Alcohol affects everyone differently. If, you drink excessively and make it a habit, your chance of an injury or accident and eventually suffering from alcoholism are high. Heavy drinking also associated with liver and other health problems or lead to a more serious alcohol disorder. Alcohol is among the most abused drug in Kenya.

According to NACADA Substance Abuse Report 2017, 12.2% 0f Kenyans aged 15-65 are constantly using alcohol. Current use of alcohol is defined as those reporting use lcohol in the last one month. About 16.6% of urban dwellers are current users of various types of alcohol compared to 11.4% of rural dwellers.

Effects of alcohol Abuse

  • Failure to fulfill major obligations at work, school, or home
  • Driving a car or operating machinery will cause accidents leading to injuries or death.
  • Alcohol abuse is the most common cause of liver failure. Alcohol drug can cause heart enlargement and cancer of the esophagus, pancreas, and stomach.

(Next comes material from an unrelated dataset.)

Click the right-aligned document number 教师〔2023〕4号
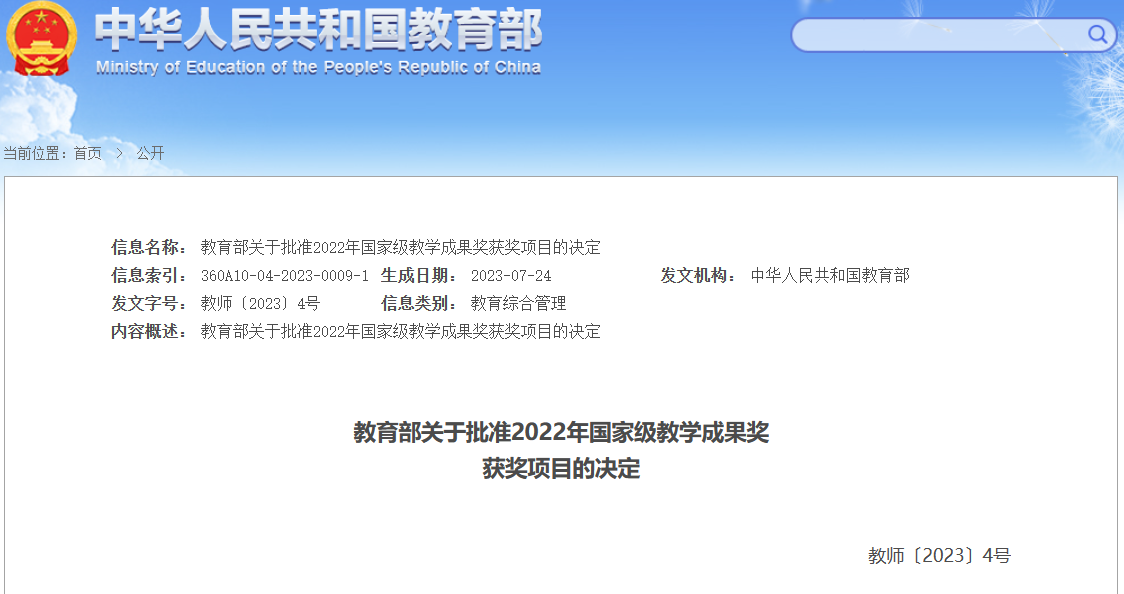Image resolution: width=1124 pixels, height=594 pixels. [939, 555]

Prescription and Over-the-Counter (OTC) Medicine

These can be just as dangerous and addictive as illegal drugs. You can abuse medicine if you:

  • Take medicine prescribed for someone else
  • Take extra doses or use a drug other than the way it’s supposed to be taken
  • Take the drug for a non-medical reason

Types of prescription drugs that are most often abused include:

  • pain relievers
  • Medicine used to treat attention deficit hyperactivity disorder
  • Anxiety medicine

The most commonly abused OTC drugs are cough and cold medicine that have dextromethorphan, which in high doses can make one feel drunk or intoxicated.

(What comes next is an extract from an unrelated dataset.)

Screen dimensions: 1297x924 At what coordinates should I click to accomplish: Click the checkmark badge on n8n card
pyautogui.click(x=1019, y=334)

There were 1,338 drug-related deaths in Kenya in 2016, as per a review of drug abuse data by Nation Newsplex. The leading cause of the deaths was Opioid abuse a drug used as a pain reliever.

Inhalants

 This group of substances includes solvents that emit vapors, causing intoxication when breathed in (inhaled). Individuals who abuse inhalants intentionally breathe in the vapors, either directly from a container, from a bag in which such a substance is in, or from a rag soaked with the substance and then placed over the mouth or nose.

Inhalants may lead to chemical and temperature burns, as well as withdrawal symptoms, chronic mental illness, and even sudden death. Long-term damage associated with inhalant users includes brain and nerve damage as well as heart, liver, or kidney failure.

Marijuana/Bhang

Bhang affects the perception of time, distance, and speed. It upsets coordination, causing unsteady hands, a change in gait, uncontrolled laughter, and a lag between thought and facial expressions. Sexual functions are disturbed.

One may suffer illusions and hallucinations, difficulty in recalling events in the immediate past, slowed thinking and narrowed attention span, depersonalization, euphoria, depression, drowsiness, lack of sleep, difficulty in making accurate self-evaluation, a lowering of inhibition, loss of judgment, mental and physical lethargy.

The following are most often substances are abused in Kenya.

  • Alcohol
  • Marijuana
  • Tobacco
  • Prescription drugs 
  • Hallucinogens
  • Cocaine
  • Inhalants

Substance use disorders can lead to multiple behavioral problems, both in the short- and long-term. These effects of drug abuse have serious consequences, like missed work, punishable offenses, accidents, and injuries. Drug abuse may lead one to commit offenses like domestic violence, driving while intoxicated and offenses related to damaged property.

Abusing drugs poses huge risks for pregnant women and unborn babies. Drugs may contain impurities that can be harmful to an unborn baby. Drug use can lead to premature birth or low birth weight.

The most severe health consequences of drug abuse is death.